The KU intercampus program in communicative disorders is celebrating 50 years of accreditation
May 01, 2015
By Greg Peters
The University of Kansas Intercampus Program in Communicative Disorders (ICPD) is celebrating its 50th anniversary of accreditation this year by the American Speech-Language-Hearing Association.
The Kansas Senate honored the program on May 1 with a resolution proposed by Marci Francisco, D-Lawrence, Senate assistant minority leader, stating "we congratulate and commend 50 years of accreditation for the University of Kansas' graduate programs in speech, language and hearing."
KU's IPCD program, which traces its origins to as early as 1952, was the first to be accredited by the ASHA and is the longest-running program spanning the Lawrence and Medical Center campuses. Students in IPCD's graduate programs take part in classes on both campuses, while undergraduates do all their work on main campus.
"This tribute pays homage to the hard work and dedication of our faculty, staff and hundreds of students who have been part of the IPCD over the past 60 years, said John Ferraro, Ph.D., chair of Department of Hearing and Speech at the University of Kansas Medical Center. "It not only calls attention to our success in preparing students for their careers, it acknowledges the clinical and research activities in which we engage to help people of all ages with speech/language/hearing problems."
In Lawrence, the Department of Speech-Language-Hearing: Sciences and Disorders, is chaired by professor Holly Storkel, Ph.D. At KU Medical Center, the Department of Hearing and Speech is led by professor Ferraro, who is also associate dean for research for the School of Health Professions.
"One of the most often cited strengths of our program by our students is the diverse expertise of our faculty and the wide array of clinical training opportunities," Storkel said. "Those strengths would not be possible if we mounted our programs separately rather than as an intercampus partnership."
KU's Department of Speech-Language-Hearing started in 1923 and the Department of Hearing and Speech was founded in 1949. The two departments had significant collaboration as early as 1952, with Richard Schiefelbusch serving as the group's first chair, although the IPCD was not formally recognized by the university until the early 1960s.
The program's origins are credited to Schiefelbusch and Margaret (Peg) Byrne on the Lawrence campus, and June Miller at KU Medical Center. More than 2,000 students have graduated from the IPCD during its long and successful history. Miller, who was the first chair of the hearing and speech department, was appointed in 1949 and served 34 years. Ferraro began his tenure in 1984 also serves as the IPCD's director on the medical center campus, while Storkel began her term as IPCD's director in Lawrence in 2013. The Hearing and Speech Department was a charter member when the School of Allied Health (now the School of Health Professions) was formed in 1974 at the medical center.

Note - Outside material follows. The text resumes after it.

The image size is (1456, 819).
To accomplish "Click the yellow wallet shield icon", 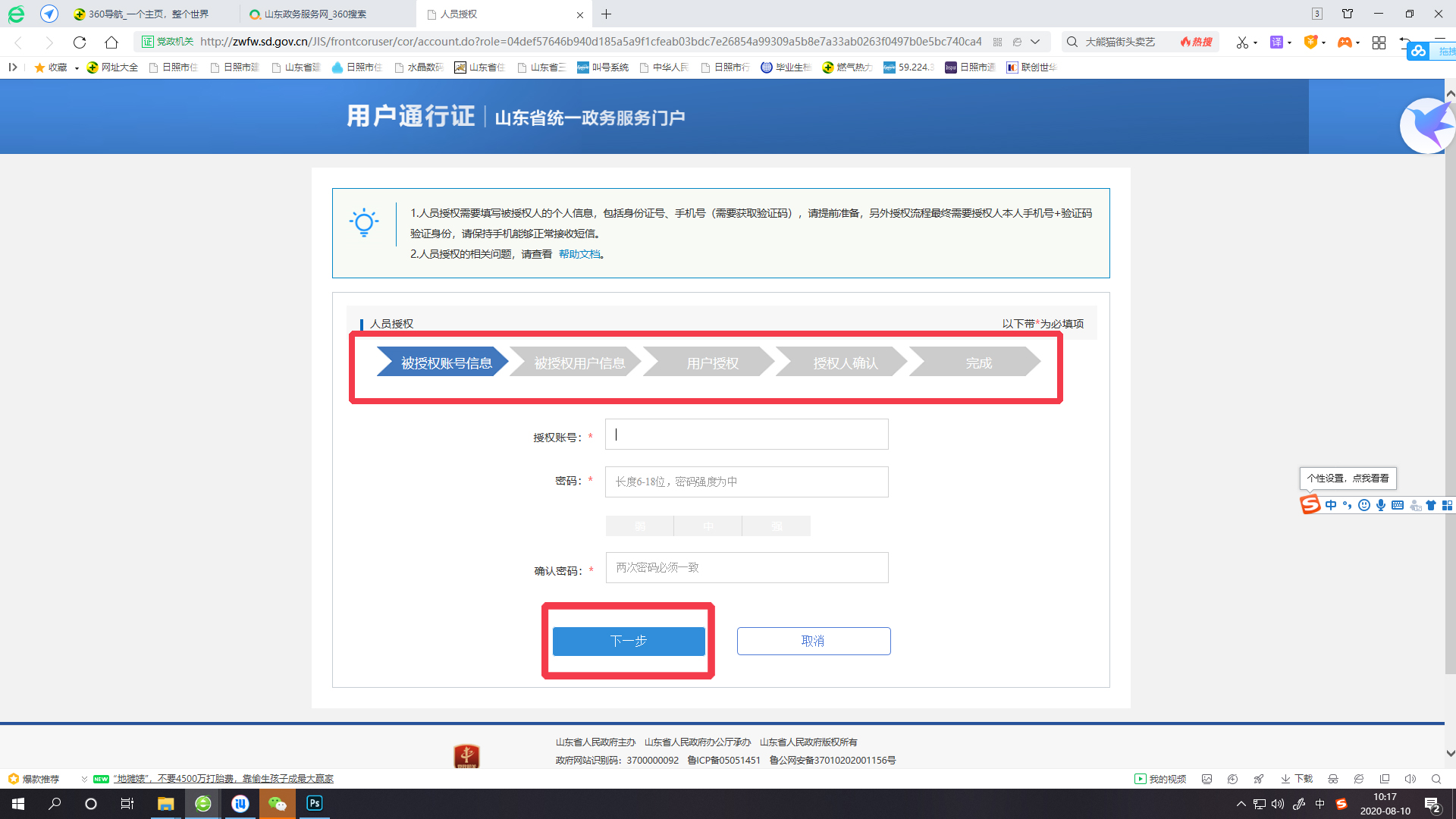I will [1310, 42].
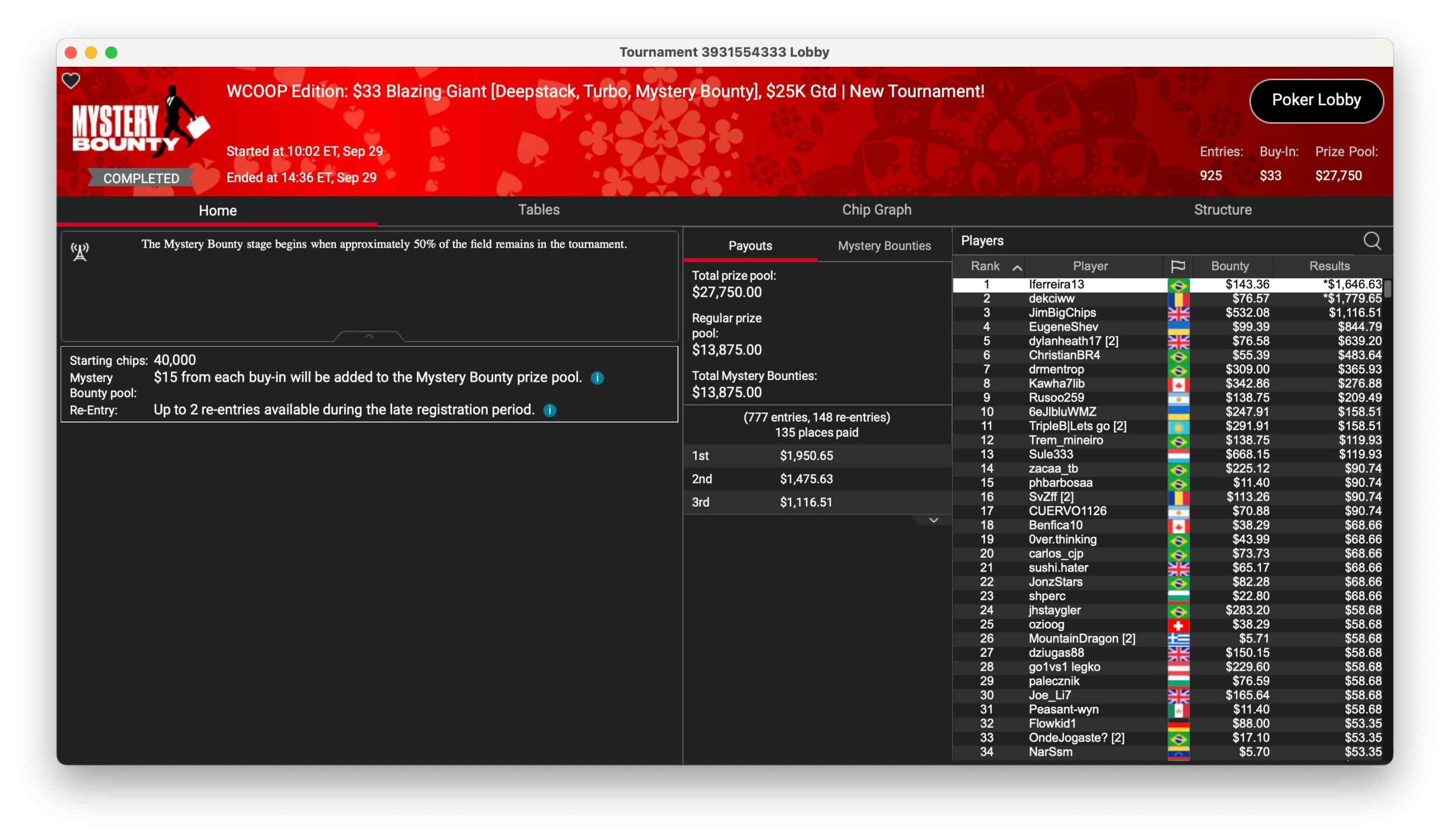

"Kudos to the founders who had the foresight to recognize the importance of national accreditation during our formative years," Ferraro said. "The standards set forth by ASHA have helped us maintain the highest levels of academic and clinical preparation for our students. Our goal has always been to not only meet these standards but to exceed them."
The IPCD offers a variety of degrees from bachelor's to doctorates. The Kansas Board of Regents recently approved a clinical doctorate in speech-language pathology (SLPD) that will launch in the fall. The IPCD also offers a clinical doctorate in audiology, which was established in 2003, along with long-standing degree programs leading to the Master of Arts in speech-language pathology and a Doctor of Philosophy in both speech-language pathology and audiology.
"As we look to the future, we plan to continue to stay on the cutting edge of training," Storkel said. "We consistently evaluate the success of our programs to ensure that we are continuing to provide the top-notch training that graduates need to succeed in the workplace, which is constantly changing as the field advances."